I love television, am an insomniac, and own three dual toner TiVos. TiVo saved my marriage. In a choice between keeping
my television shows and dumping my ESPN obsessed husband, I would have
gone with TV shows. TiVo lets me have my cake and eat it while
watching a ridiculous amount of television. Valentine features a cast of mostly Greek mythological characters who must unite star crossed soulmates or they’ll lose their god-like powers, become mortal and eventually die.

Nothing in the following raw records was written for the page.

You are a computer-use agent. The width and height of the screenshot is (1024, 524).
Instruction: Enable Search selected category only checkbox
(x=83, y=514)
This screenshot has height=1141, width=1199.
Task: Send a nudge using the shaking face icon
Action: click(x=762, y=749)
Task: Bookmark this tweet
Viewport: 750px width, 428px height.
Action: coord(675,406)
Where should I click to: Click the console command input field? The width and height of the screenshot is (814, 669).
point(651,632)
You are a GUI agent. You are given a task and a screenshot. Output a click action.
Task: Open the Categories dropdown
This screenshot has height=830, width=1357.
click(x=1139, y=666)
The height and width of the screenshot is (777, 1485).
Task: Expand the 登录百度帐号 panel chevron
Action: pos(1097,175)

The show sets up a simple convention:
Soulmates are introduced. Soulmates are torn apart. The Fates intervene by floating in a business card for the Valentine Corporation which takes the guise of whatever one of the soulmates may need (a plumber, the phone guy, a locksmith … whatever). The Valentine team of Grace/Aphrodite, her henchman Leo/Herakles, her son Danny/Eros, and Phoebe the Pythia aka Priestess of the Oracle at Delphi intervene to bring the soulmates together once Phoebe vets the match with the Oracle and learns their history and how much time they have before the couple is torn apart forever.
The pilot centers on Roland and Joanna who miss their opportunity at happiness when Roland enters the dreaded “friend zone” and supports Joanna through a bevy of crappy boyfriends which eventually culminate in Tad, a cheating douchebag she wants to marry.
The mythological crew has its own internal conflicts:
Grade/Aphrodite is unappreciated by her husband, Ari (likely Ares, the God of War) which sends her into the arms of her ex husband, Ray (still trying to figure out who he is in the mythological scheme).
Danny/Eros thinks love = getting it on, thus he tries to shortcut the matchmaker gig and muddles the situation.
The entire crew is living in the past, requiring the aid of Kate Providence, modern day romance novelist (cue hilarious Fabio scene excerpt of her book). Kate’s character will eventually prove a love match for Danny/Eros.
The pilot is promising but there are a few notes of concern:
The matchmaker portion of the show was entirely too neat, but may become more fleshed out once the show doesn’t need to reassert the premise of its mythological characters which are, for the most part, likeable if one-dimensional.
Plus it never hurts to have a feel-good show on your list.